> **Work order**
Please repeat the listing in its entirety, without any alteration.
Start of Task data
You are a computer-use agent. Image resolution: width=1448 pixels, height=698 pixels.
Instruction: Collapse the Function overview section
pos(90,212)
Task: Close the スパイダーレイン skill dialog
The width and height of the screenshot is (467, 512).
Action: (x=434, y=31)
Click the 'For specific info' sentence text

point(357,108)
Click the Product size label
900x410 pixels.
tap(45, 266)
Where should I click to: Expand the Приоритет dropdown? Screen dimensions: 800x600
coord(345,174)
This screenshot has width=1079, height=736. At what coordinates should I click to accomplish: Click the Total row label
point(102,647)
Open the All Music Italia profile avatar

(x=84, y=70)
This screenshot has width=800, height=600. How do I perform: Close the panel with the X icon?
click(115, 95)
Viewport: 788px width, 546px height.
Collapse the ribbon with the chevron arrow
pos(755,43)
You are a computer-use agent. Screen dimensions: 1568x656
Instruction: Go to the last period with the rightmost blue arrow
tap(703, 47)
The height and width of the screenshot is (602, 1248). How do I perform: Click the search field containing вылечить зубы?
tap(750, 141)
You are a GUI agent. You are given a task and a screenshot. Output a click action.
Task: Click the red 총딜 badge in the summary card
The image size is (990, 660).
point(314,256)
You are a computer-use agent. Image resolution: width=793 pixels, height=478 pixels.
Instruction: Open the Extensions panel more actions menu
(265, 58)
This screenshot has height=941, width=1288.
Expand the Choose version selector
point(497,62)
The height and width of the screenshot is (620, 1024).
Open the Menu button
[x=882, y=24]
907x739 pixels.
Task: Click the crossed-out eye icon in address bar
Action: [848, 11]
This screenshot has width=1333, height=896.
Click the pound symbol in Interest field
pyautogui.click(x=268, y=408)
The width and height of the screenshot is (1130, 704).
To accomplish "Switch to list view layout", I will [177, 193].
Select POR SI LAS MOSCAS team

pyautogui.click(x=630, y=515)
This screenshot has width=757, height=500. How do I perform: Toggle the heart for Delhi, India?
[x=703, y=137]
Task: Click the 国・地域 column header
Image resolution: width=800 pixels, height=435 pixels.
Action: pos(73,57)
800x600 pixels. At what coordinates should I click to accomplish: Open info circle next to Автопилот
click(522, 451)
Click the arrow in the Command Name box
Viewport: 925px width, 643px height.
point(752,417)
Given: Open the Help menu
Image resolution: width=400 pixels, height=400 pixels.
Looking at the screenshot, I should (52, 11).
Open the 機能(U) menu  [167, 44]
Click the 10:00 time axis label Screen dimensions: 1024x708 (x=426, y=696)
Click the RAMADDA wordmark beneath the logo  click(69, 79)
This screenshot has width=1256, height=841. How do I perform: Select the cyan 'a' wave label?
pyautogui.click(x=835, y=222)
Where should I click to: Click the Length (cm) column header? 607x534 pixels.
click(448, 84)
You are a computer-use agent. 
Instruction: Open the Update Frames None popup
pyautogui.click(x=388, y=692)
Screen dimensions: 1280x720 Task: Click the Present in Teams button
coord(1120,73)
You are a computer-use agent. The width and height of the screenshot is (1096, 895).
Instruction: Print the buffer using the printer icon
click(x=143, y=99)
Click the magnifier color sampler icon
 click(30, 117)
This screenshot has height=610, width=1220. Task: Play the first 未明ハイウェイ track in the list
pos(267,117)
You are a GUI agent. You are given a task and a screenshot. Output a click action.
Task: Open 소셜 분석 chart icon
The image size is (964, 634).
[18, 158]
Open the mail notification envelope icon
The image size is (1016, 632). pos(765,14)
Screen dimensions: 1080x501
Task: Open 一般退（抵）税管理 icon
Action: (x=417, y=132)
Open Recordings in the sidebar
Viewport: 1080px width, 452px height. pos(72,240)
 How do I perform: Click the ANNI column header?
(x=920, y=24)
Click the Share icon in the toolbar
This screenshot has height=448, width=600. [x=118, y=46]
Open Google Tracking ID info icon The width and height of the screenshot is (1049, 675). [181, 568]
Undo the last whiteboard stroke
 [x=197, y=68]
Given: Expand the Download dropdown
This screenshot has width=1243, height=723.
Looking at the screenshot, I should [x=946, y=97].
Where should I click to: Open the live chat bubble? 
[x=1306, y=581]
End of Task data
> **Final answer**
You are a computer-use agent. Image resolution: width=1448 pixels, height=698 pixels.
Instruction: Collapse the Function overview section
pos(90,212)
Task: Close the スパイダーレイン skill dialog
The width and height of the screenshot is (467, 512).
Action: (x=434, y=31)
Click the 'For specific info' sentence text

point(357,108)
Click the Product size label
900x410 pixels.
tap(45, 266)
Where should I click to: Expand the Приоритет dropdown? Screen dimensions: 800x600
coord(345,174)
This screenshot has width=1079, height=736. At what coordinates should I click to accomplish: Click the Total row label
point(102,647)
Open the All Music Italia profile avatar

(x=84, y=70)
This screenshot has width=800, height=600. How do I perform: Close the panel with the X icon?
click(115, 95)
Viewport: 788px width, 546px height.
Collapse the ribbon with the chevron arrow
pos(755,43)
You are a computer-use agent. Screen dimensions: 1568x656
Instruction: Go to the last period with the rightmost blue arrow
tap(703, 47)
The height and width of the screenshot is (602, 1248). How do I perform: Click the search field containing вылечить зубы?
tap(750, 141)
You are a GUI agent. You are given a task and a screenshot. Output a click action.
Task: Click the red 총딜 badge in the summary card
The image size is (990, 660).
point(314,256)
You are a computer-use agent. Image resolution: width=793 pixels, height=478 pixels.
Instruction: Open the Extensions panel more actions menu
(265, 58)
This screenshot has height=941, width=1288.
Expand the Choose version selector
point(497,62)
The height and width of the screenshot is (620, 1024).
Open the Menu button
[x=882, y=24]
907x739 pixels.
Task: Click the crossed-out eye icon in address bar
Action: [848, 11]
This screenshot has width=1333, height=896.
Click the pound symbol in Interest field
pyautogui.click(x=268, y=408)
The width and height of the screenshot is (1130, 704).
To accomplish "Switch to list view layout", I will [177, 193].
Select POR SI LAS MOSCAS team

pyautogui.click(x=630, y=515)
This screenshot has width=757, height=500. How do I perform: Toggle the heart for Delhi, India?
[x=703, y=137]
Task: Click the 国・地域 column header
Image resolution: width=800 pixels, height=435 pixels.
Action: pos(73,57)
800x600 pixels. At what coordinates should I click to accomplish: Open info circle next to Автопилот
click(522, 451)
Click the arrow in the Command Name box
Viewport: 925px width, 643px height.
point(752,417)
Given: Open the Help menu
Image resolution: width=400 pixels, height=400 pixels.
Looking at the screenshot, I should (52, 11).
Open the 機能(U) menu  [167, 44]
Click the 10:00 time axis label Screen dimensions: 1024x708 (x=426, y=696)
Click the RAMADDA wordmark beneath the logo  click(69, 79)
This screenshot has width=1256, height=841. How do I perform: Select the cyan 'a' wave label?
pyautogui.click(x=835, y=222)
Where should I click to: Click the Length (cm) column header? 607x534 pixels.
click(448, 84)
You are a computer-use agent. 
Instruction: Open the Update Frames None popup
pyautogui.click(x=388, y=692)
Screen dimensions: 1280x720 Task: Click the Present in Teams button
coord(1120,73)
You are a computer-use agent. The width and height of the screenshot is (1096, 895).
Instruction: Print the buffer using the printer icon
click(x=143, y=99)
Click the magnifier color sampler icon
 click(30, 117)
This screenshot has height=610, width=1220. Task: Play the first 未明ハイウェイ track in the list
pos(267,117)
You are a GUI agent. You are given a task and a screenshot. Output a click action.
Task: Open 소셜 분석 chart icon
The image size is (964, 634).
[18, 158]
Open the mail notification envelope icon
The image size is (1016, 632). pos(765,14)
Screen dimensions: 1080x501
Task: Open 一般退（抵）税管理 icon
Action: (x=417, y=132)
Open Recordings in the sidebar
Viewport: 1080px width, 452px height. pos(72,240)
 How do I perform: Click the ANNI column header?
(x=920, y=24)
Click the Share icon in the toolbar
This screenshot has height=448, width=600. [x=118, y=46]
Open Google Tracking ID info icon The width and height of the screenshot is (1049, 675). [181, 568]
Undo the last whiteboard stroke
 [x=197, y=68]
Given: Expand the Download dropdown
This screenshot has width=1243, height=723.
Looking at the screenshot, I should [x=946, y=97].
Where should I click to: Open the live chat bubble? 
[x=1306, y=581]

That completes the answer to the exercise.